We should have never left the trees, back to the jungle my simian brother WHOOOO WHOOOO!
I have seen Baroness Greenfield before on a television programme which, to be slightly reductive, claimed that reading any printed fiction would stimulate your imaginative abilities to great heights but that reading any text on a computer would destroy it; clearly factual books or fiction in a digital format should be considered anathema by anyone who wants to be at all creative. What I find interesting is the idleness behind Greenfield's assertions. She does not seem to be particularly forthcoming with references, as she does not once mention any in either the article linked above or the television programme I referred to earlier, in which she was given a sizeable amount of time to speak to camera about her hypothesis without being challenged.

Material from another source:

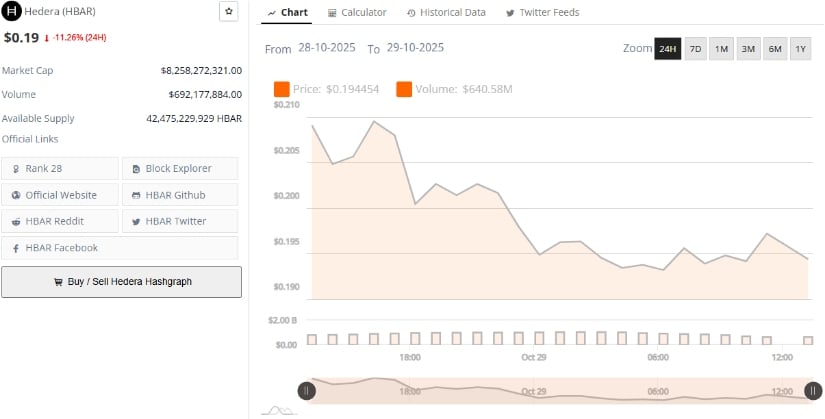Select the 24H zoom option
825x419 pixels.
click(x=667, y=49)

Further, if Greenfield undertook even rudimentary research into the subject it would be almost impossible to miss the work of James Gee, particularly his 2003 book What Video Games Have to Teach Us About Learning and Literacy. In the book, Gee details what he calls the “probe, hypothesize, reprobe, rethink” cycle:
The player must probe the virtual world (which involves looking around the current environment, clicking on something, or engaging in a certain action).
Based on reflection while probing and afterward, the player must form a hypothesis about what something (a text, object, artifact, event, or action) might mean in a usefully situated way.
The player reprobes the world with that hypothesis in mind, seeing what effect he or she gets.
The player treats this effect as feedback from the world and accepts or rethinks his or her original hypothesis.
I would be curious to see Baroness Greenfield lay out her views properly, as opposed to hearing them in a documentary which may be subject to editing or reading them in an article written by someone else. I would also like to ask why, when she has done a lot of good work in terms of raising public understanding of science and has been successful in her research endeavours regarding diseases which affect the brain, she does not expend the same energy raising the issues of the strong links between poverty and obesity. Perhaps someone with some level of public profile could contact her about these issues.